Sledge is center smoking the pipe

Once an avid hunter, Sledge gave up his hobby. He found that he could not endure the thought of wounding a bird and said that killing a deer felt like shooting a cow in a pasture. His father found him weeping after a dove hunt where Sledge had to kill a wounded dove and in the ensuing conversations he told his father he could no longer tolerate seeing any suffering. A key turning point in his life and career followed when his father advised him that he could substitute bird watching as a hobby. Sledge started to assist the conservation department in its banding study efforts, the origin of his well known passion for the science of ornithology.

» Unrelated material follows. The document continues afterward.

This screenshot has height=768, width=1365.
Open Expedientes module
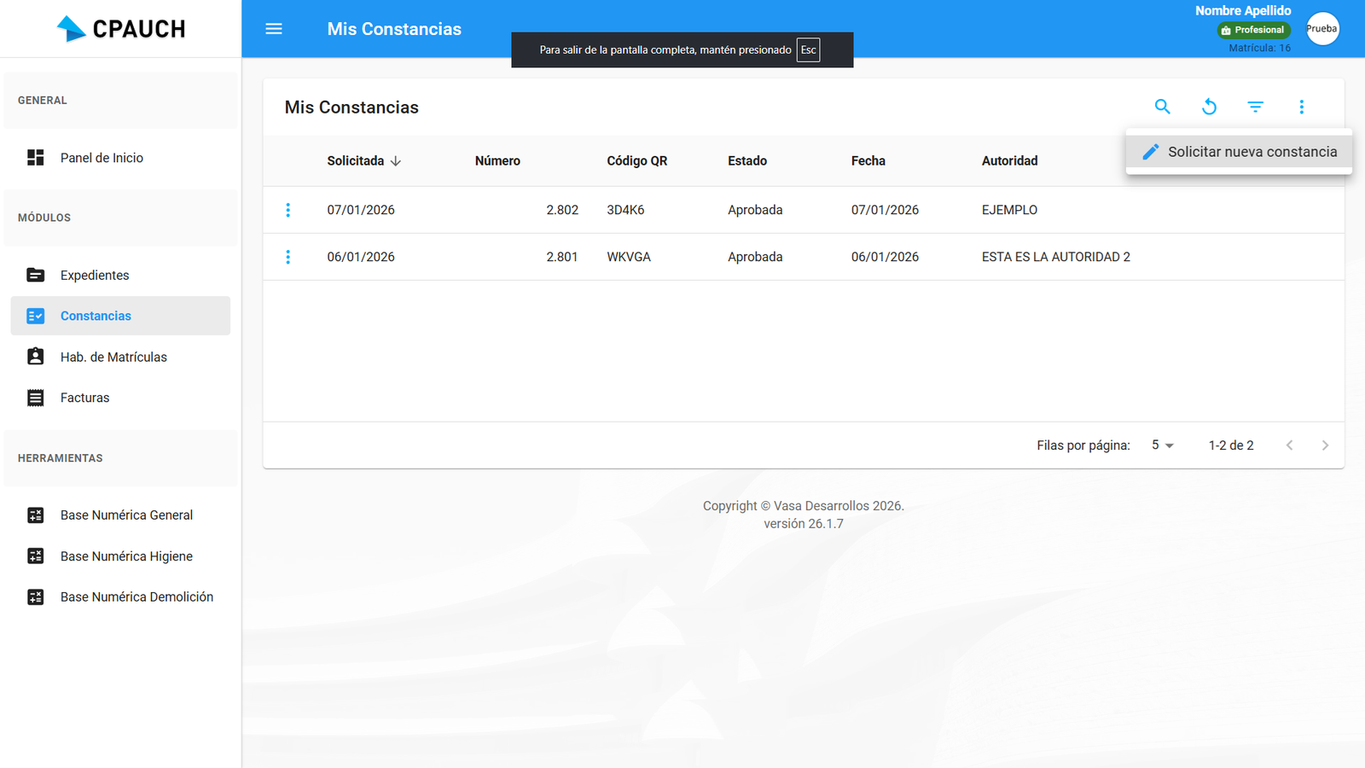[95, 276]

Sledge was such a young man, imagine the horror he witnessed

When he came to enroll at Auburn University, the female at the register office asked him if the Marine Corps taught him anything useful. Sledge replied saying "Lady, there was a killing war. The Marine Corps taught me how to kill Japs and try to survive. Now, if that don't fit into any academic course, I'm sorry. But some of us had to do the killing -- and most of my buddies got killed or wounded." He found his salvation in science, it kept the flashbacks of Peleliu and Okinawa at bay. Close, constant study of nature prevented him from going mad. However, the war stayed with him, and finally at the urging of his wife, he began to put his thoughts on paper, at last allowing him to put his horrors behind him. He returned to Auburn in 1953 where he worked as a research assistant until 1955. That same year he graduated from API with a Master of Science degree in botany. From 1956 to 1960 Sledge attended the University of Florida and worked as a research assistant. He published numerous papers on helminthology and in 1956 joined the Helminthological Society of Washington. He received his doctorate in biology from the University of Florida in 1960. He was employed by the Division of Plant Industries for the Florida State Department of Agriculture from 1959 to 1962.

Sledge loved Biology

In the summer of 1962, Sledge was appointed Assistant Professor of Biology at Alabama College (now the University of Montevallo). In 1970 he became a professor, a position he held until his retirement in 1990. He taught zoology, ornithology, comparative vertebrate anatomy and other courses during his long tenure there. Sledge was popular with his students, organizing field trips and collections around town. Eugene Sledge died after a long battle with stomach cancer in 2001. (source wiki  )

Eugene's Marine Discharge

Check Out E.B. Sledge's Books Below

 
With the Old Breed

 




God Bless You SledgeHammer!

7 comments:

Anonymous said...

Eugene sledge was a badass Marine

Anonymous said...

All I can say is Thank you. Watching "The Pacific" and learning about Sledge's fight as well as all who fought has humbled me. It pains my heart that so many Americans today take for granted the freedom give to us. I now consider Eugene Sledge a personal hero. So again Thank you, may you rest in peace.

parrow1978 said...

Very well said, thank you!

Semper Fi said...

Cheers Sledge, you were a hell of a Marine!

S.G.Magill said...

Australia deeply thanks you.You and all who gave so much for us.The Japanese advances south to Australia were turned around thanks to you all.
Rest In Peace our saviours.
We will remember them, lest we forget....

parrow1978 said...

Well said S.G. Magilla, thank you for the comments.

77jarhead said...

Sledge reminds me of my high school psychology teacher, Mr. Francis Nevers of Bloomfield Ct. He too was a marine. Soft spoken and well liked by his students. I didn't know much about him at the time except that he was a good teacher who cared about his students. I found out that he was a marine when he asked me what my plans were for after graduation. I told him I had enlisted in the Marine Corps and that was when he told me that he had been a marine during the war. "when you graduate boot camp come see me and I will show you my pictures from that time." he told me. I made it back to see him after boot camp but didn't get to see him. He wasn't around on that day. Not talking with Mr. Nevers has been one of the things that I regret not having donenin my life. So to Mr Nevers and those like him and Mr. Sledge, you have my eternal respect and admiration. Semper Fi.